McAfee released its McAfee’s Q4 Threat Report earlier this week, indicating a sharp rise in mobile-based malware attacks from 2009 to 2010 and forecasting more of the same for the coming year. Users of Apple products haven’t ever really needed to show much concern for security threats as the company’s computers are largely considered to be “virus safe” in many regards. The same is not true of the iPhone however, as a group of German researchers recently discovered.
It took the group of researchers at Fraunhofer Institute Secure Information Technology just six minutes to retrieve private information like stored passwords from the iPhone’s innards without ever cracking its master passcode. Apple products use a password management system called keychain which can be accessed directly in the device’s file system following a jailbreak, with no passcode required. The actual password retrieval process is somewhat complicated and heavy on the tech jargon, but it basically boils down to the fact that the keychain data is both separate from the device’s encrypted passcode and easier to access.

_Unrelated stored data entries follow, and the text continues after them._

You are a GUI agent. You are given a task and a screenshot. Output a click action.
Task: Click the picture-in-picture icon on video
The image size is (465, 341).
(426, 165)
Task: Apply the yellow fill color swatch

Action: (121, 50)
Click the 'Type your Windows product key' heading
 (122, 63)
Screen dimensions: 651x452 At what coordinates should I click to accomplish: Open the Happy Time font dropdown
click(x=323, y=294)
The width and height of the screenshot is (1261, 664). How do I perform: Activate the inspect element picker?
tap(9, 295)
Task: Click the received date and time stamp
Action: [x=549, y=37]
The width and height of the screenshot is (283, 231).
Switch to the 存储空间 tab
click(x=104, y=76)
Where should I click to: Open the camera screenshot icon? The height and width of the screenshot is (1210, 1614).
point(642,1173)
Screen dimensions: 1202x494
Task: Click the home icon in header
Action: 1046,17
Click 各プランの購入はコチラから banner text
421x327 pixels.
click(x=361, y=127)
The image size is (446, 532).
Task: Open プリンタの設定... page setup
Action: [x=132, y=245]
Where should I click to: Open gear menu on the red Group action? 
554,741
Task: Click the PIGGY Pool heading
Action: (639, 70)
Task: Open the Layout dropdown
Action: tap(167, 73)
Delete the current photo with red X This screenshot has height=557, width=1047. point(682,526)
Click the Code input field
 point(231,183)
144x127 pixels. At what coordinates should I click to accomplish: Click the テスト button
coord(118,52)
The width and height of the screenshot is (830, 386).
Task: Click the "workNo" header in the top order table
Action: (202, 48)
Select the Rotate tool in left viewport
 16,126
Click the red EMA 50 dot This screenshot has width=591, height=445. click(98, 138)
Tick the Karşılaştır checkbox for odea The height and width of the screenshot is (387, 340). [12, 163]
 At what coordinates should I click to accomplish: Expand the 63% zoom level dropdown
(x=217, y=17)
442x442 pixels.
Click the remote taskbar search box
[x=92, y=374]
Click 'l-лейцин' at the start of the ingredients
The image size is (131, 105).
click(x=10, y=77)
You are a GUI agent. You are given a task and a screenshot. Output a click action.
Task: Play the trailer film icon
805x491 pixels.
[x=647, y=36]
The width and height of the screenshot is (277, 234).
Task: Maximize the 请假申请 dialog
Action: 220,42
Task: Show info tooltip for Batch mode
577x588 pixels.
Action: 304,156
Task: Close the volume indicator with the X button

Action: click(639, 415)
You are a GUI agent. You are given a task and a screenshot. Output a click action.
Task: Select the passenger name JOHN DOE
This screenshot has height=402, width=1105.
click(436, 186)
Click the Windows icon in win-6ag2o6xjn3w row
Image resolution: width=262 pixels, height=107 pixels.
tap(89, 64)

“As soon as attackers are in the possession of an iPhone or iPad and have removed the device’s SIM card, they can get a hold of e-mail passwords and access codes to corporate VPNs and WLANs as well,” the researchers said in a statement. “Control of an e-mail account allows the attacker to acquire even more additional passwords: For many web services such as social networks the attacker only has to request a password reset.”
If you really want to dive in and understand the finer details, the researchers published a paper detailing their findings and uploaded a video of the hack in action to YouTube:
While it’s true that this particular flaw isn’t a malware exploit, any discovered hole in the system could conceivably lead to such a danger. Options are available for remotely wiping all data to those who worry about losing their phone, but this is more the sort of issue that Apple is going to need to address directly, assuming of course that it can be addressed.